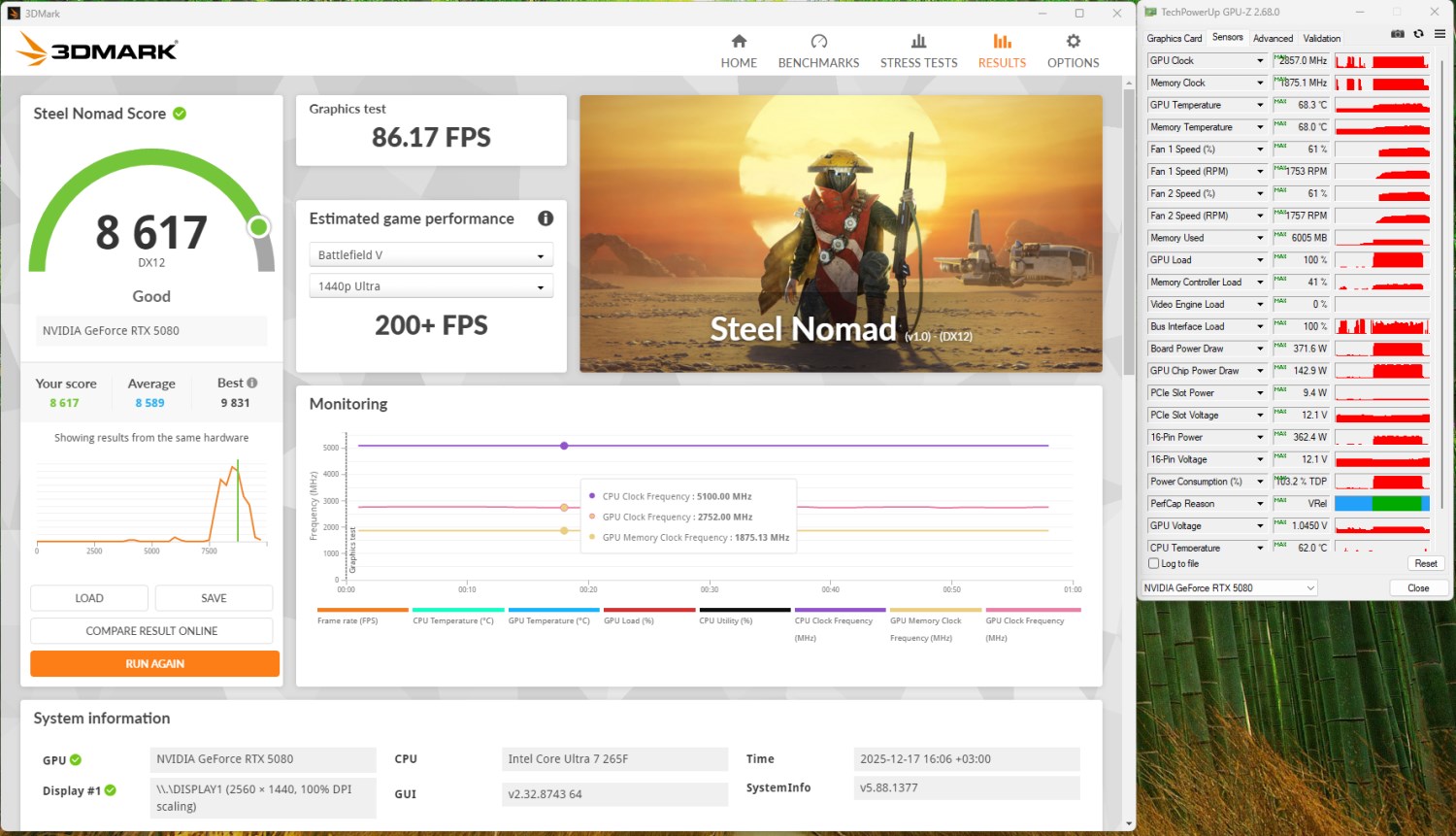This screenshot has height=836, width=1456.
Task: Click info icon beside Estimated game performance
Action: coord(546,218)
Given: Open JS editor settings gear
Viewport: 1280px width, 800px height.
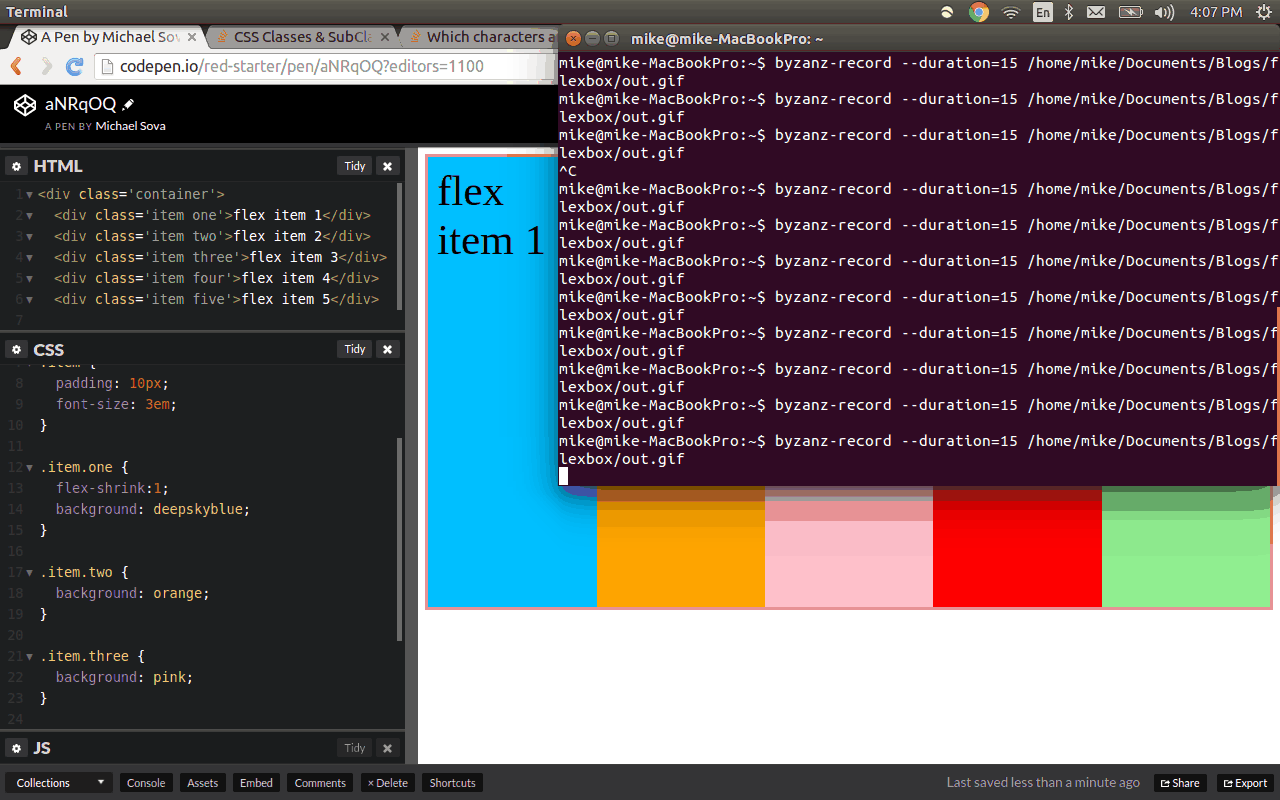Looking at the screenshot, I should click(16, 748).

* * * * * * * * *

**GIVEN INSTRUCTION:** Copy out every line of the records above word for word, leaving out the pictures.

**EXERCISE SOLUTION:**
This screenshot has height=836, width=1456.
Task: Click info icon beside Estimated game performance
Action: coord(546,218)
Given: Open JS editor settings gear
Viewport: 1280px width, 800px height.
Looking at the screenshot, I should click(16, 748).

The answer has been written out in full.